# Lunch time problems



## Raspberriexx (Dec 3, 2014)

So there's 2 places to eat lunch at my workplace. A place behind some shelves near to the bosses office with fridge and 2 tables only, and another big room where's kitchen and many tables. I have always eaten in this small place, and in the last 4 weeks there has been no one else eating than me. I thought it's great, i'm an outcast there and no one talks to me anyways even if i sat in same table as them. But i'm starting to feel weird about it, bosses see i always eat alone and sometimes people ask why i don't eat in that other, bigger place where everyone else eats.

So i'm wondering should i also go to the place where everyone else eats? I dunno whose table to sit there because no one really likes me. Also i have shaky hands when eating around many people, so i would always have to be taking beta blockers before lunch... Which is better, eat alone and be seen as a weirdo or take betablockers and sit in table with people who don't like me?


----------



## thunderface (Nov 25, 2014)

Lunches are HORRIBLE in that situation. In my last job, we had a tiny canteen and all the colleagues I couldn't stand used to have the same lunch hour as me. I would have to walk 20 minutes just to get to a bus shelter (one no-one ever used) and then eat my lunch in there alone. THEN I'd have to walk back (another 20 minutes.) So my lunch hours were actually more like 20 minutes, but it was worth it to have some time away from the idiots. 

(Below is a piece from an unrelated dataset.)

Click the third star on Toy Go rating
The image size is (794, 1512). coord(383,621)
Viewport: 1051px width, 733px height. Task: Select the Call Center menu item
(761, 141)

Don't change your behaviour because you feel you should. Spend your lunch however the hell you choose. It's hard enough working with others all day, you deserve a break where you don't have to worry about others looking/judging/speaking to you.


----------



## Kevin001 (Jan 2, 2015)

I personally would stay where I am, but if you want to get out of your comfort zone go for it.


----------



## Hayman (Dec 27, 2014)

Lunch times at our place are horrible. We don't any 'official' time as such and only get half an hour. We just stop for lunch when we want. However if our 'pod' (four desks/workstations together in a square - there's two in our office) is on phone duty in the afternoon, it's a case of simply grabbing something between calls. Therefore you never really stop during the day at all. Don't answer the phone and at least two of the women in the office will start kicking off and look at you in disgust. Yet these expect their break when it's their turn on the phones in the afternoon...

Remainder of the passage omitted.